6- The Strange Vice of Mrs Wardh (1971)
Let’s lighten things up here with what could be considered the best Italian giallo outside of the Argento oeuvre. Hyper-mod apartments, widescreen Technicolor cinematography, acid-rock tinged orchestrations, chiselled leads, liquid eyeliner, the glorious Edwige Fenech, slow-mo scenes of sexuality laced with violence… this film has it all, right down to the standard bottle of J&B whisky in every study. I defy any modern action film director to trump the power and dead cool of this film’s last five minutes.

7- Three Women (1977)
Suffused in a malaise particular to the 70s, Three Women seeps anxiety and dread as its protagonists drift through a vacant culture, cobbling together psyches as if sifting through some overstuffed wardrobe. I remember stumbling onto this film in the early 80s (back when we only had five channels), thinking I’d found some little known work of horror. Twenty some years later I feel pretty much the same about it.
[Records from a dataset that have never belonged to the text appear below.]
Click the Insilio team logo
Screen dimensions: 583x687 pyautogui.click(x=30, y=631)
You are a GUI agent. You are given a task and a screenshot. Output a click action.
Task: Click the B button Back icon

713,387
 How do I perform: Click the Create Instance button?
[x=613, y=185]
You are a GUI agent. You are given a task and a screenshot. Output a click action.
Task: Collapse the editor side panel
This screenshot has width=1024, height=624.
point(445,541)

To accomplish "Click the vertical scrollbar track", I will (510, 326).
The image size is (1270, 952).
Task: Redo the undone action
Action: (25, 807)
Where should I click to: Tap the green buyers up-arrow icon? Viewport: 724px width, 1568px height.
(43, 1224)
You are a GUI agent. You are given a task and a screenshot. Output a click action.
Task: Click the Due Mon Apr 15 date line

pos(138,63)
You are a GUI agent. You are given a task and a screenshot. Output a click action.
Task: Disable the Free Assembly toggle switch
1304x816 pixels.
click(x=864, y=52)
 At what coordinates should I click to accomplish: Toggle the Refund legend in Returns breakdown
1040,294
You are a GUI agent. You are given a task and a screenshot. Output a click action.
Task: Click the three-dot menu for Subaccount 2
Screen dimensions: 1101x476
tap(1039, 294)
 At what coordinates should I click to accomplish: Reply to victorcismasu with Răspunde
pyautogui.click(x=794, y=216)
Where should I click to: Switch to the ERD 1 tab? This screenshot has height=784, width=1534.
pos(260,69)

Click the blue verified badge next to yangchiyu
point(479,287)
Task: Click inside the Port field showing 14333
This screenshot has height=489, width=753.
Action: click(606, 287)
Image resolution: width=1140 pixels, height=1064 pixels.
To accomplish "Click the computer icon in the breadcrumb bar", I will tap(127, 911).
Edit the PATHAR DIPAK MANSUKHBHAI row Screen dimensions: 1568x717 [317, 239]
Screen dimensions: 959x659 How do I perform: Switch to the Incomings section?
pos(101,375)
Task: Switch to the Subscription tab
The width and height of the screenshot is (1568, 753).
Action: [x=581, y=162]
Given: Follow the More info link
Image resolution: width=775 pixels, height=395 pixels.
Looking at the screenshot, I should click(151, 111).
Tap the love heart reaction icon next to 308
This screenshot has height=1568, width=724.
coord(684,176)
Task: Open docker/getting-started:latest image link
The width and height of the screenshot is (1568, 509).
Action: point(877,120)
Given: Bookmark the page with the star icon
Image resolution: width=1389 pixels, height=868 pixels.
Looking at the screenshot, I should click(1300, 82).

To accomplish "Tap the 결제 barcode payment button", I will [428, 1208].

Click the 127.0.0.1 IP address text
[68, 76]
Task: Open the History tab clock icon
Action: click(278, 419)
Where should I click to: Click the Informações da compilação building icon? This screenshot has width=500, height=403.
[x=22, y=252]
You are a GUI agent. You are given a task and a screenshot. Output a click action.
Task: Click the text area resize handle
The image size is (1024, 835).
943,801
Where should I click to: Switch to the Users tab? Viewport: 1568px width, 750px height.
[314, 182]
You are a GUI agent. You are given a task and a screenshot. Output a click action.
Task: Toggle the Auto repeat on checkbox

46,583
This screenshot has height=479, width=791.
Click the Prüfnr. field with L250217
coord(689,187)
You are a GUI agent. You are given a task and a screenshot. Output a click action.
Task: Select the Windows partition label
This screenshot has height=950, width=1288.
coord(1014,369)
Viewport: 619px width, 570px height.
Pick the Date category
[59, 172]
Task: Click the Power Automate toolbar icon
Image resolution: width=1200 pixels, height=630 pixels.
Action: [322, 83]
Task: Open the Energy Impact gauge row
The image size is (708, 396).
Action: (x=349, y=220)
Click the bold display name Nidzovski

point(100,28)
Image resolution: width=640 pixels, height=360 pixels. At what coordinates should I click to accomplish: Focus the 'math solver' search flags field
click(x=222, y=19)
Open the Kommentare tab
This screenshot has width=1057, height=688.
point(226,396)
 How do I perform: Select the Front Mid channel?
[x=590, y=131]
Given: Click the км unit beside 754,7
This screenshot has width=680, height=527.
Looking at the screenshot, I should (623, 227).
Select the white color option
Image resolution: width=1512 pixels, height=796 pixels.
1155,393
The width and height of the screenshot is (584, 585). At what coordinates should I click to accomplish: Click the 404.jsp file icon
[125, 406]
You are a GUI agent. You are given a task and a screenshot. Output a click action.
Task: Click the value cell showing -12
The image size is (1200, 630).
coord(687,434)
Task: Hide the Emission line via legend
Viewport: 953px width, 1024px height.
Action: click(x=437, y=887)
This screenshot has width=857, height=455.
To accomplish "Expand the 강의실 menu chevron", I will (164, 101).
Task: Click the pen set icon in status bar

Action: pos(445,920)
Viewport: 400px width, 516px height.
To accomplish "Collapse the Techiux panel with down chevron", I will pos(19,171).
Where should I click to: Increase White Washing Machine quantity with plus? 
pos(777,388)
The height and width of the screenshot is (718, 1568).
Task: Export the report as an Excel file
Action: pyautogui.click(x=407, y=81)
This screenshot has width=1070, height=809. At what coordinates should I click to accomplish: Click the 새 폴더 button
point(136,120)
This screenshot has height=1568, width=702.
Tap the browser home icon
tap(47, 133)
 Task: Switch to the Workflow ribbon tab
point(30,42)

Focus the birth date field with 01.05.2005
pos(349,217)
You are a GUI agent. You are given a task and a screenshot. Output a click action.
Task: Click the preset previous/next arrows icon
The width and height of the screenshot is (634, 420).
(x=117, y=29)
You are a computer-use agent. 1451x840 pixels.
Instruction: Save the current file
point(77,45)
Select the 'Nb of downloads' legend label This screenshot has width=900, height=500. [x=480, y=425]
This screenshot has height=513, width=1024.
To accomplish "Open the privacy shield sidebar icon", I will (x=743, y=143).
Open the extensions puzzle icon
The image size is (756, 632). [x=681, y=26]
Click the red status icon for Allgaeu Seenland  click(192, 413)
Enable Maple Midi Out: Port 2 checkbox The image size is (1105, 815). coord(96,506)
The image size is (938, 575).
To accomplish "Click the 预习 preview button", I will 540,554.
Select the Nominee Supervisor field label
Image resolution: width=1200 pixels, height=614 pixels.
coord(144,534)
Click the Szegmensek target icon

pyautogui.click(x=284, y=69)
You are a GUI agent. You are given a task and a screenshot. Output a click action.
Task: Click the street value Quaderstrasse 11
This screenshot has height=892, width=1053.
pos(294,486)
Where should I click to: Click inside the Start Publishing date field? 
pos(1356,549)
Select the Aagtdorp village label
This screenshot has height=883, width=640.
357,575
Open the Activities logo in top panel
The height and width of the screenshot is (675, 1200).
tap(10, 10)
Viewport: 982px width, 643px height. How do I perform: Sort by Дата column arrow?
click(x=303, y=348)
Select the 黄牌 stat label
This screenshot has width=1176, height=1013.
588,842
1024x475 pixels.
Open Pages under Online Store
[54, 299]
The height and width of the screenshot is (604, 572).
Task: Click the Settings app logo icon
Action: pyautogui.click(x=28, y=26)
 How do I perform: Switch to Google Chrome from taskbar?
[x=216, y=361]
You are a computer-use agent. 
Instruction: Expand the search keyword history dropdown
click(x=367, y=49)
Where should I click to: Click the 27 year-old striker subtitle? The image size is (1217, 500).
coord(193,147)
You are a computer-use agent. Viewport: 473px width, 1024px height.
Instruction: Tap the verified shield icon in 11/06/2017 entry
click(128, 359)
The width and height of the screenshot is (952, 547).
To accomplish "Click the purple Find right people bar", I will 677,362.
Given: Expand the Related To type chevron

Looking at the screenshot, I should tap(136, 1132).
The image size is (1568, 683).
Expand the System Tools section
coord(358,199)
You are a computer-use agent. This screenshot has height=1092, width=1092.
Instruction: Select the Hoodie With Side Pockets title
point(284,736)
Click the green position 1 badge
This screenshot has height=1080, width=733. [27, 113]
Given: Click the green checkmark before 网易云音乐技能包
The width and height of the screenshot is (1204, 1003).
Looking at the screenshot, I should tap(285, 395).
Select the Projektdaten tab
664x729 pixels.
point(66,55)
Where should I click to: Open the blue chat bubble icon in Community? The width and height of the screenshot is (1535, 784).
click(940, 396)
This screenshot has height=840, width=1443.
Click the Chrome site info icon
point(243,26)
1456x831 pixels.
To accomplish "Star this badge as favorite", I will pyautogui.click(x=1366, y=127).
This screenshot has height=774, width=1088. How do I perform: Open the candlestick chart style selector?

8- A Clockwork Orange (1971)
I must have watched my VHS recorded copy every day for three months after discovering this film. The opening surge of psyched-out Wendy Carlos Beethoven wed with the Moloko Milk Bar imagery imprinted itself on my brain in ways no other movie did or ever will again.

9- A Woman Under the Influence (1974)
Who makes movies like this anymore? It doesn’t even seem possible… catching people off guard (with a camera), lifting the veil of pretence to reveal raw humanity. Is there a director left who would ham it up to the extent Cassavetes does in Rosemary’s Baby in order to turn around and crank out a motherfucker like Husbands? Will an actress ever touch Gena Rowlands’s performance in this film? It certainly seems unlikely.

10- Thundercrack! (1975)
I would like to be the first to lobby that the epic piece of crap that is The Silence of the Lambs forfeit its Oscar to be awarded posthumously to Curt McDowell and George Kuchar for making the best, funniest (and perhaps only) pornographic melodrama ever created.